**Exercise:** Return all of the records below verbatim.

**Study material:**
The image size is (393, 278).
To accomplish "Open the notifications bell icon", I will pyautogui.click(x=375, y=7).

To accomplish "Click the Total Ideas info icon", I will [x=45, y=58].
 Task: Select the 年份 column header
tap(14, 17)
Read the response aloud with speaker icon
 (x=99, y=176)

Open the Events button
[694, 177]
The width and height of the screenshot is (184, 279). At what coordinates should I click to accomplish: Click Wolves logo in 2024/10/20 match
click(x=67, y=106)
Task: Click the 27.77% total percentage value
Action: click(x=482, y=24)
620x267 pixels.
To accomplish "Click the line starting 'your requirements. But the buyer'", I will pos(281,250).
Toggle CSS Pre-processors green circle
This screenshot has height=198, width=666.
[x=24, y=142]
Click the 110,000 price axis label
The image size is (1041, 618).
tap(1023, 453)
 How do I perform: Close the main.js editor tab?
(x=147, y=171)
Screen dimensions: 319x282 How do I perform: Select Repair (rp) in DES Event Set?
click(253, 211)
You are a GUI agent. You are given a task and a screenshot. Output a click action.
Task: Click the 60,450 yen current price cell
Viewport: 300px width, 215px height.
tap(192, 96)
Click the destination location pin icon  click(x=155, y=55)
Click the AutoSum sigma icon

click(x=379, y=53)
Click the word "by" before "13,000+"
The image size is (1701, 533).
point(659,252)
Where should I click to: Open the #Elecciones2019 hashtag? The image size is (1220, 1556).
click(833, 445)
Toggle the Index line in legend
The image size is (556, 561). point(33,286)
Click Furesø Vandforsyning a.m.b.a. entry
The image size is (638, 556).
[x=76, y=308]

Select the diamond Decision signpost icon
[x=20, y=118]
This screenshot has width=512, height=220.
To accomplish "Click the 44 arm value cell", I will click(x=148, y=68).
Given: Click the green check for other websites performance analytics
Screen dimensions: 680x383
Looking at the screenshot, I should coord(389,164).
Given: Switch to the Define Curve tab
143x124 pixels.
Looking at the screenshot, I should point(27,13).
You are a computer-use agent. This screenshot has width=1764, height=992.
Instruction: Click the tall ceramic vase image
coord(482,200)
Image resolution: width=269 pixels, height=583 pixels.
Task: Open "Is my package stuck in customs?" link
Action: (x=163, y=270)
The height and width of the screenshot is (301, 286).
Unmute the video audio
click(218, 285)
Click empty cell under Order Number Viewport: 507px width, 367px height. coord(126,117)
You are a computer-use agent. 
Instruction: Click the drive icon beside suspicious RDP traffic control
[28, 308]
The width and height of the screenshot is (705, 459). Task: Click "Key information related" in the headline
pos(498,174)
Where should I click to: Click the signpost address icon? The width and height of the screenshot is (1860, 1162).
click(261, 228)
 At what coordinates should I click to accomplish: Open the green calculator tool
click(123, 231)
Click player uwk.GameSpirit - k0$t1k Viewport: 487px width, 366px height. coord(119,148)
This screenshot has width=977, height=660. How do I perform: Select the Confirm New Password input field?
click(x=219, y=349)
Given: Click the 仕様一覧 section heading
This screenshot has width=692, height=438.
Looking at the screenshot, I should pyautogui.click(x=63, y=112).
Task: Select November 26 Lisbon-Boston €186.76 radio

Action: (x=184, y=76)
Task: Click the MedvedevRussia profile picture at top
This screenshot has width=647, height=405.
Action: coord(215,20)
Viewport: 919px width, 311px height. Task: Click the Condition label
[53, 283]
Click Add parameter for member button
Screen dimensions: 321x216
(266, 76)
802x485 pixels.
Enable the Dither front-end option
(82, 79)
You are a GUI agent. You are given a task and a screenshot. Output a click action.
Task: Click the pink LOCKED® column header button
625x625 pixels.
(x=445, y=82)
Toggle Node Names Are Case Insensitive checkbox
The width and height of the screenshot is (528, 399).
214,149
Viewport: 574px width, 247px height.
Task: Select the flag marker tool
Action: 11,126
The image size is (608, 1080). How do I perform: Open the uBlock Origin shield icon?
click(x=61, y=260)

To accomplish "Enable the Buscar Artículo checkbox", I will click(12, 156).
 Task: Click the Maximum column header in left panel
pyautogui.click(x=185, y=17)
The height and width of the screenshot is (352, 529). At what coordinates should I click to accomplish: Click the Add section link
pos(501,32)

**Reply to the exercise:**
The image size is (393, 278).
To accomplish "Open the notifications bell icon", I will pyautogui.click(x=375, y=7).

To accomplish "Click the Total Ideas info icon", I will [x=45, y=58].
 Task: Select the 年份 column header
tap(14, 17)
Read the response aloud with speaker icon
 (x=99, y=176)

Open the Events button
[694, 177]
The width and height of the screenshot is (184, 279). At what coordinates should I click to accomplish: Click Wolves logo in 2024/10/20 match
click(x=67, y=106)
Task: Click the 27.77% total percentage value
Action: click(x=482, y=24)
620x267 pixels.
To accomplish "Click the line starting 'your requirements. But the buyer'", I will pos(281,250).
Toggle CSS Pre-processors green circle
This screenshot has height=198, width=666.
[x=24, y=142]
Click the 110,000 price axis label
The image size is (1041, 618).
tap(1023, 453)
 How do I perform: Close the main.js editor tab?
(x=147, y=171)
Screen dimensions: 319x282 How do I perform: Select Repair (rp) in DES Event Set?
click(253, 211)
You are a GUI agent. You are given a task and a screenshot. Output a click action.
Task: Click the 60,450 yen current price cell
Viewport: 300px width, 215px height.
tap(192, 96)
Click the destination location pin icon  click(x=155, y=55)
Click the AutoSum sigma icon

click(x=379, y=53)
Click the word "by" before "13,000+"
The image size is (1701, 533).
point(659,252)
Where should I click to: Open the #Elecciones2019 hashtag? The image size is (1220, 1556).
click(833, 445)
Toggle the Index line in legend
The image size is (556, 561). point(33,286)
Click Furesø Vandforsyning a.m.b.a. entry
The image size is (638, 556).
[x=76, y=308]

Select the diamond Decision signpost icon
[x=20, y=118]
This screenshot has width=512, height=220.
To accomplish "Click the 44 arm value cell", I will click(x=148, y=68).
Given: Click the green check for other websites performance analytics
Screen dimensions: 680x383
Looking at the screenshot, I should coord(389,164).
Given: Switch to the Define Curve tab
143x124 pixels.
Looking at the screenshot, I should point(27,13).
You are a computer-use agent. This screenshot has width=1764, height=992.
Instruction: Click the tall ceramic vase image
coord(482,200)
Image resolution: width=269 pixels, height=583 pixels.
Task: Open "Is my package stuck in customs?" link
Action: (x=163, y=270)
The height and width of the screenshot is (301, 286).
Unmute the video audio
click(218, 285)
Click empty cell under Order Number Viewport: 507px width, 367px height. coord(126,117)
You are a computer-use agent. 
Instruction: Click the drive icon beside suspicious RDP traffic control
[28, 308]
The width and height of the screenshot is (705, 459). Task: Click "Key information related" in the headline
pos(498,174)
Where should I click to: Click the signpost address icon? The width and height of the screenshot is (1860, 1162).
click(261, 228)
 At what coordinates should I click to accomplish: Open the green calculator tool
click(123, 231)
Click player uwk.GameSpirit - k0$t1k Viewport: 487px width, 366px height. coord(119,148)
This screenshot has width=977, height=660. How do I perform: Select the Confirm New Password input field?
click(x=219, y=349)
Given: Click the 仕様一覧 section heading
This screenshot has width=692, height=438.
Looking at the screenshot, I should pyautogui.click(x=63, y=112).
Task: Select November 26 Lisbon-Boston €186.76 radio

Action: (x=184, y=76)
Task: Click the MedvedevRussia profile picture at top
This screenshot has width=647, height=405.
Action: coord(215,20)
Viewport: 919px width, 311px height. Task: Click the Condition label
[53, 283]
Click Add parameter for member button
Screen dimensions: 321x216
(266, 76)
802x485 pixels.
Enable the Dither front-end option
(82, 79)
You are a GUI agent. You are given a task and a screenshot. Output a click action.
Task: Click the pink LOCKED® column header button
625x625 pixels.
(x=445, y=82)
Toggle Node Names Are Case Insensitive checkbox
The width and height of the screenshot is (528, 399).
214,149
Viewport: 574px width, 247px height.
Task: Select the flag marker tool
Action: 11,126
The image size is (608, 1080). How do I perform: Open the uBlock Origin shield icon?
click(x=61, y=260)

To accomplish "Enable the Buscar Artículo checkbox", I will click(12, 156).
 Task: Click the Maximum column header in left panel
pyautogui.click(x=185, y=17)
The height and width of the screenshot is (352, 529). At what coordinates should I click to accomplish: Click the Add section link
pos(501,32)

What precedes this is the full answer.